Film Review: “Morning Glory”

by Jason LeRoy on November 10, 2010

Rachel McAdams, Diane Keaton, and Harrison Ford in MORNING GLORY

starring Rachel McAdams, Harrison Ford, Diane Keaton, Patrick Wilson, Jeff Goldblum, Ty Burrell, Matt Malloy, John Pankow, Patti D’Arbanville

directed by Roger Michell

rated PG-13

Morning Glory is a pleasantly diverting, relentlessly formulaic workplace rom-com. Rachel McAdams carries the entire film on her man shoulders (Mean Girls joke!) in an electric performance as Becky Fuller, a bustling 28-year-old career girl who produces the morning show for a small New Jersey affiliate station.

Becky’s work/life balance is a bit off, as they say. The film opens with her bombing a blind date with Ellen’s poor murdered husband from Damages (Noah Bean) because, of course, she can’t stop talking about work and her boss keeps calling her. Also, it’s a senior-friendly afternoon dinner date due to her insane morning-show schedule (one of the film’s few reliable sources of humor).

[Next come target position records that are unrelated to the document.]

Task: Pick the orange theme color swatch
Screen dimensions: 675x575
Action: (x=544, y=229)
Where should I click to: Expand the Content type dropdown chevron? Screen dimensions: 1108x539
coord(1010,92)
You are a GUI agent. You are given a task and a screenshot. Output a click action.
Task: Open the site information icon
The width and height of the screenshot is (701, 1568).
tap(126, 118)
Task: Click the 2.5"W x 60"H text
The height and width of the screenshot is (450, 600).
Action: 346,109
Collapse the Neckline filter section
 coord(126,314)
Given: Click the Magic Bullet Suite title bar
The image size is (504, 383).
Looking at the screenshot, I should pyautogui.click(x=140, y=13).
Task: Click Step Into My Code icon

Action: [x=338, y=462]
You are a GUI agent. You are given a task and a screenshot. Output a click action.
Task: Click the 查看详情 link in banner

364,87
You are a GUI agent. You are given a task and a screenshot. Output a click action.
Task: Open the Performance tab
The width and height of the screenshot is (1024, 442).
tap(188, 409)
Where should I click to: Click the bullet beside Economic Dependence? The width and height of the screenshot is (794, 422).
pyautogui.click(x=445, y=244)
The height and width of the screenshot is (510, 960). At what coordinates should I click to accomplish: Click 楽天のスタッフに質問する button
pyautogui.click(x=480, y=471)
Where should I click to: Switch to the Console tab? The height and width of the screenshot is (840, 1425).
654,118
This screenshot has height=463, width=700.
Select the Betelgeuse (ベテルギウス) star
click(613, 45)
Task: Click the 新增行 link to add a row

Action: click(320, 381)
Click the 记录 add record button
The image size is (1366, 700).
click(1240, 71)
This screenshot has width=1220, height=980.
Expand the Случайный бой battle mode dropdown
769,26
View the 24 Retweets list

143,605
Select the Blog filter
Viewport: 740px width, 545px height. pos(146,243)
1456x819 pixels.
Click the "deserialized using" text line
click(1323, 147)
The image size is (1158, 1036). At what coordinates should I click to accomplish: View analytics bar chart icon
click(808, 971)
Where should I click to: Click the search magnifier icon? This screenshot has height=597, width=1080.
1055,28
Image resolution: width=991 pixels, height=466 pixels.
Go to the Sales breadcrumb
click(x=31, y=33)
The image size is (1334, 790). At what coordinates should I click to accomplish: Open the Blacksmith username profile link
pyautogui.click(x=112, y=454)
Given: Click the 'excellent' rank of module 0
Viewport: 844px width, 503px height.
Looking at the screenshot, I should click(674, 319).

But when Becky is suddenly fired to make room for a more qualified candidate, her life is turned upside-down — until she lands a new job (in New York City!) as the executive producer for a struggling morning program called Daybreak, for a fictional network called IBS. Yes, the network is called IBS – as in Irritable Bowel Syndrome. Lolz! But there aren’t any jokes about this in the movie, which makes me wonder if they realize that it’s funny. This is a movie that attempts to mine every laugh it can, so either they left the IBS gag on the cutting room floor, or I just spend too much time making IBS jokes.

While Becky is maniacally overjoyed about her new job, all is not well at Daybreak. They are perennially last in the ratings. Their budget is zilch. The on-air talent is dubious. The co-anchors, embittered Colleen Peck (Diane Keaton) and lecherous Paul McVee (Modern Family‘s Ty Burrell, whose brief appearance elicited yelps of delighted recognition from the audience), despise each other. And the network, in the form of executive Jerry Barnes (Jeff Goldbum), is constantly on the verge of dropping the axe.

But Becky is entirely too plucky to succumb to such dire circumstances, so she hatches a scheme to shake up the program with new viral-friendly segments and a respected new co-anchor: cantankerous Mike Pomeroy (Harrison Ford), a Dan Rather-style Serious Journalist looking to ride out the last few years of his contract. But then [insert expected series of conflicts here]. Will Becky’s plan succeed? Will Daybreak survive? Does the phrase “no doy” mean anything to you?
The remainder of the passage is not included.